La chitarra funziona vibrando corde di lunghezza, tensione e massa diverse per produrre note, seguendo gli stessi principi studiati da Pitagora.
Arnold Schönberg
Arnold Schönberg cita Pitagora nel suo Manuale di Armonia per sottolineare il legame intrinseco tra musica e matematica, concetto fondamentale per la teoria delle dissonanze. L’autore riprende l’idea pitagorica che la musica sia un sistema basato su proporzioni numeriche, dove la bellezza dell’armonia deriva dalla perfezione dei rapporti tra gli intervalli, come la quinta ( 3:2 ) e la quarta (4:3). Schönberg fa riferimento alla filosofia pitagorica che considera la musica non solo come un’arte, ma anche come una scienza governata da principi matematici; egli ritiene, inoltre, che questa relazione tra musica e numeri sia il fondamento dell’armonia stessa, un principio che viene poi esteso e applicato anche a intervalli più complessi e dissonanti, che sono alla base della sua teoria musicale.
Brian May – Matematica e Rock
La reazione del pubblico durante i concerti era fantastica e spinse Brian May, chitarrista dei Queen, a creare qualcosa che potesse coinvolgere il pubblico rendendolo parte integrante dello spettacolo. Fu così che nacque il brano “We Will Rock You” caratterizzato dal celebre e potente “stomp-stomp-clap” (piede-piede-battito di mani).

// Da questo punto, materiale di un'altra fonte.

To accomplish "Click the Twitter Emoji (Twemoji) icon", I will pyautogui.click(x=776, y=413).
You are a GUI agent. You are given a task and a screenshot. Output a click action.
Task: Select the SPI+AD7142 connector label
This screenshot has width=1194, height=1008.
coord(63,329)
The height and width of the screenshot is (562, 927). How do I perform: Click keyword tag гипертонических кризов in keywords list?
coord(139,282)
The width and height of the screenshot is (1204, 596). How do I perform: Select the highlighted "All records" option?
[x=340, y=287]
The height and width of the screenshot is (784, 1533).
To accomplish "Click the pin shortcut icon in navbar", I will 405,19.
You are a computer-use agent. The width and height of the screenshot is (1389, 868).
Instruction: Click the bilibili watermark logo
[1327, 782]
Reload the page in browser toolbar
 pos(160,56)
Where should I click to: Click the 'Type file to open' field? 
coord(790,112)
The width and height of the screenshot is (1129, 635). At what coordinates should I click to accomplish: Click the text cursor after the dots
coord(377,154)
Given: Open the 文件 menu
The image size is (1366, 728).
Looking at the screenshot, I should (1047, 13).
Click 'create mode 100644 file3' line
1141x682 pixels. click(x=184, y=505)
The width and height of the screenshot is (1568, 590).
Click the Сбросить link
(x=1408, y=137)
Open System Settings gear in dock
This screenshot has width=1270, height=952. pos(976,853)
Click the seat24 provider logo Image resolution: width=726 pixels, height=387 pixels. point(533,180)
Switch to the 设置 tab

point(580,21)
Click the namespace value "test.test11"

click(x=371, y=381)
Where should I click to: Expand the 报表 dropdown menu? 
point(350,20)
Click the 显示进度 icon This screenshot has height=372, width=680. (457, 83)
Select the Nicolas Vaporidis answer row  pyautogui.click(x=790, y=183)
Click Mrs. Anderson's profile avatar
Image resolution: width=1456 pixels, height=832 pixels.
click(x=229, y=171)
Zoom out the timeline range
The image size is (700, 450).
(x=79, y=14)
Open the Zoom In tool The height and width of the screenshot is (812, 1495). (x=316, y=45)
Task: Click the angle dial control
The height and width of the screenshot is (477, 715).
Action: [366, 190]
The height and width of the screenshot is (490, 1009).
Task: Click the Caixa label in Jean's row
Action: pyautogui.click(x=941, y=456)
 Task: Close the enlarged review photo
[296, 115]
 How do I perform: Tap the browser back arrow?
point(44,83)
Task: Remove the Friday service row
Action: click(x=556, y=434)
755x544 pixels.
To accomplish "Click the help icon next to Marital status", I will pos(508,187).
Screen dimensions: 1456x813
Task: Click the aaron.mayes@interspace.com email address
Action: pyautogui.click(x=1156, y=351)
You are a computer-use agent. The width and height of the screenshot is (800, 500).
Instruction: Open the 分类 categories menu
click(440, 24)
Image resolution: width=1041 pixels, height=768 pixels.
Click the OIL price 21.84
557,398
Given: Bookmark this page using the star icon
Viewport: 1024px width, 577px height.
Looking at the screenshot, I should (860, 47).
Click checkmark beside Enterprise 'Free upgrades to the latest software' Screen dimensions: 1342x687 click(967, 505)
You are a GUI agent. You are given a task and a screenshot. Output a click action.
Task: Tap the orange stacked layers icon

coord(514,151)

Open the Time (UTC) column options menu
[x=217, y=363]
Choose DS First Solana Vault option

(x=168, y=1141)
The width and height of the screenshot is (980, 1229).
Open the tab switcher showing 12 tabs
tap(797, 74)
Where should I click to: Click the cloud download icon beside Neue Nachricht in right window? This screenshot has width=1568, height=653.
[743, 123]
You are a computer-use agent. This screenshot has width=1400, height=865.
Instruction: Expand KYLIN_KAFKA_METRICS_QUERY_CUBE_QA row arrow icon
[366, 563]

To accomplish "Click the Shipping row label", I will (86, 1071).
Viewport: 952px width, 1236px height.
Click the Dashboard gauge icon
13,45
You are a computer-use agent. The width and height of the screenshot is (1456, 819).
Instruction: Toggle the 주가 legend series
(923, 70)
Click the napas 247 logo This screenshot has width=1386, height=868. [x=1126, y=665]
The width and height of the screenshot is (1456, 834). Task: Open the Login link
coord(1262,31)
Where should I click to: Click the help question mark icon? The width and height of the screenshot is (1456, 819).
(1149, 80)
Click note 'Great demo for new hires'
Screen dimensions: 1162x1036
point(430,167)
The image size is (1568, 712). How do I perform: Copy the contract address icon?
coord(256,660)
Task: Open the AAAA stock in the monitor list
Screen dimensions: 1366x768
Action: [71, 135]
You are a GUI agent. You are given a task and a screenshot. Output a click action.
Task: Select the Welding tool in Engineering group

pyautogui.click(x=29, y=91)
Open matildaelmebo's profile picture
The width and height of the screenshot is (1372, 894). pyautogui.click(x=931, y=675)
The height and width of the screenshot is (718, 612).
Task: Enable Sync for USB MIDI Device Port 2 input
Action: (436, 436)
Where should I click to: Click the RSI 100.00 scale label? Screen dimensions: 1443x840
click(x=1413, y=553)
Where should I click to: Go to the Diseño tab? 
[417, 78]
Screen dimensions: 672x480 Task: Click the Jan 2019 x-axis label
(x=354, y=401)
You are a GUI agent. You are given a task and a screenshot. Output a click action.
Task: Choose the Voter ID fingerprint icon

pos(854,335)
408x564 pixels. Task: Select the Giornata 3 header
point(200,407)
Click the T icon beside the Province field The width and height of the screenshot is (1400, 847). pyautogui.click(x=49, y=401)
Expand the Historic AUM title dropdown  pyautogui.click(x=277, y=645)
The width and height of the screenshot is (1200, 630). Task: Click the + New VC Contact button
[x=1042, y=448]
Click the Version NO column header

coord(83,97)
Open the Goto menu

Il problema di May era, però, quello di evitare il più possibile le numerose armoniche (ed eventuali dissonanze) che si sarebbero sovrapposte utilizzando ritardi di tempo che fossero multipli di altri. May, essendo laureato in astrofisica, disponeva di un solido background di studi in matematica e fisica e pensò di utilizzare ritardi che fossero primi tra loro, ossia privi di divisori comuni. Per esempio 15 e 28 non hanno divisori comuni, il primo è divisibile per 3 e per 5 mentre il secondo lo è per 2 e per 7. L’idea fu poi trasferita in sala di registrazione (il Wessex Studio di Londra) battendo i piedi su una pedana che era utilizzata per sollevare la batteria dei Sex Pistols, impegnati nello stesso momento con la registrazione del loro album “Never Mind the Bollocks”.